§ **DESCRIPTION OF THE TASK**
Would you please return the lines of the entries below starting at the line that has "Task: Select the Еда и рестораны tag" and ending at the line that has "Viewport: 812px width, 525px height.", both included, exactly as they are?

§ **SUPPLIED RECORDS**
------------------------------

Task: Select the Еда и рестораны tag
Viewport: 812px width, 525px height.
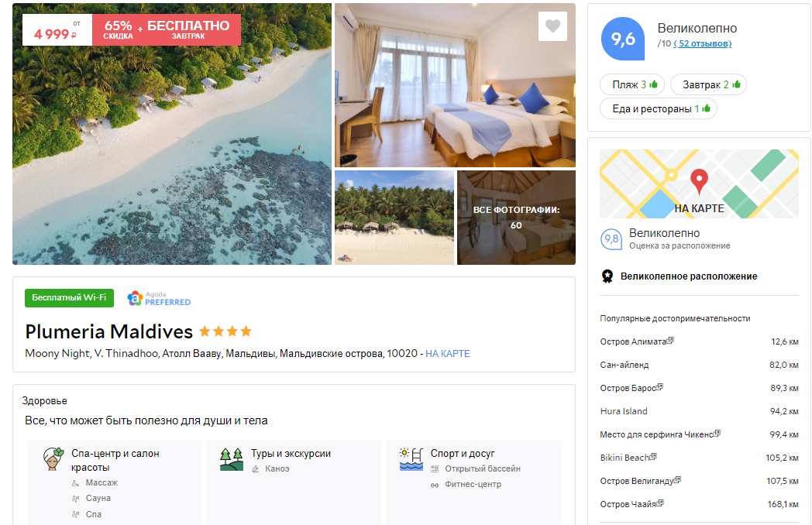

------------------------------

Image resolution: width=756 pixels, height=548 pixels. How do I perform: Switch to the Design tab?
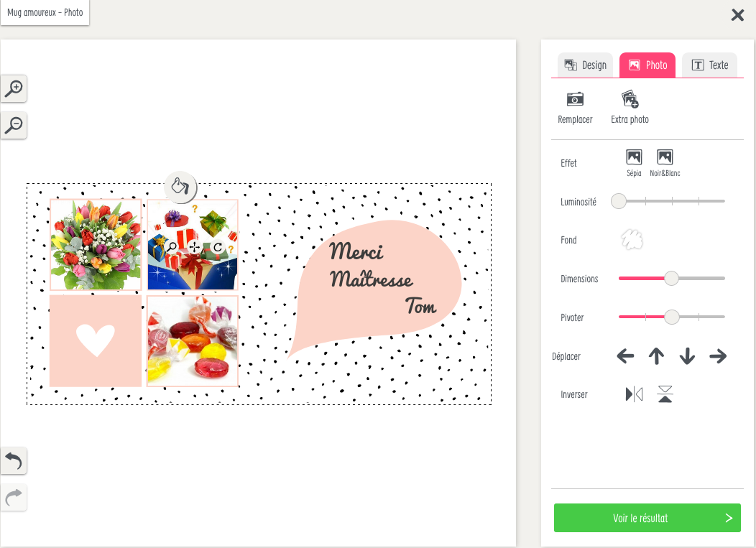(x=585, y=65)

------------------------------

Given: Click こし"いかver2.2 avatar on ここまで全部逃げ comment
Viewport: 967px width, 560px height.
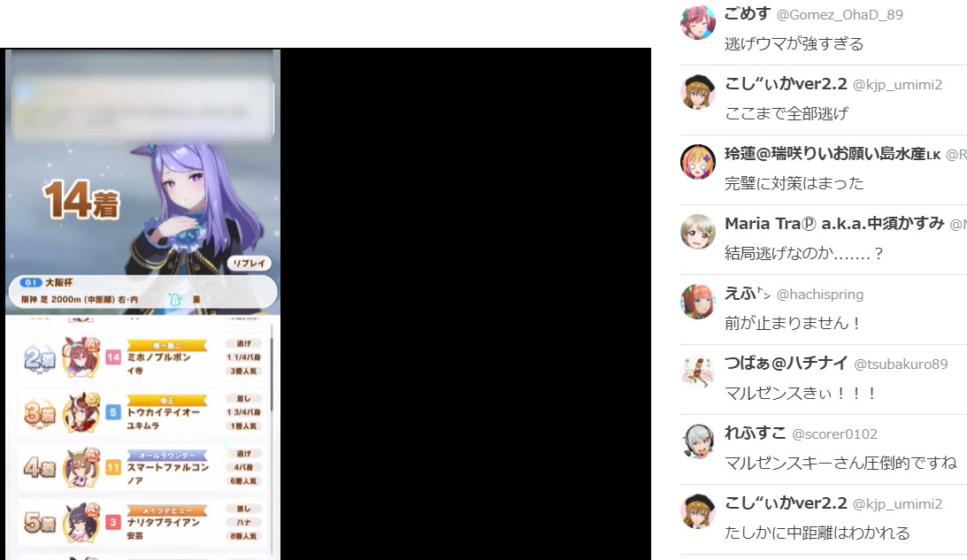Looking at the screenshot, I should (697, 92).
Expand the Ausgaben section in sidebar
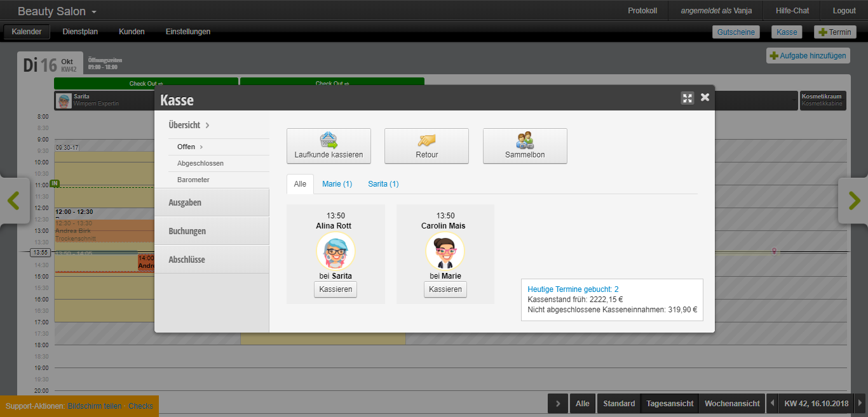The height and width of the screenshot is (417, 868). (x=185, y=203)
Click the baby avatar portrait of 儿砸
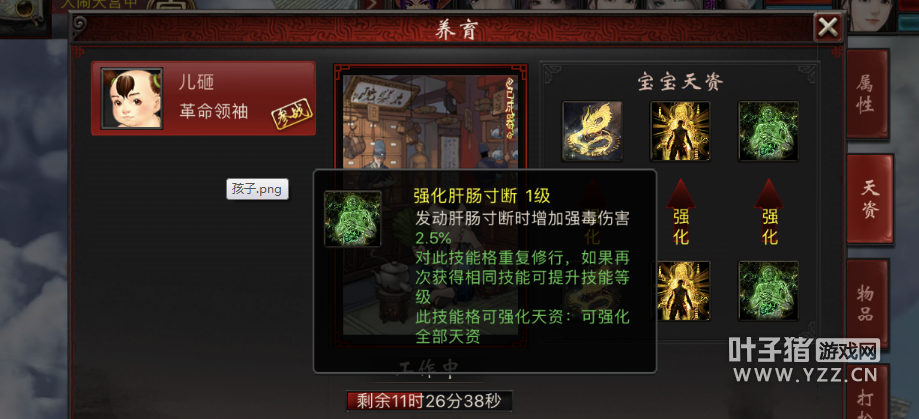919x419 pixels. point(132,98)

------------------------------

§ **TASK OUTPUT**
Task: Select the Еда и рестораны tag
Viewport: 812px width, 525px height.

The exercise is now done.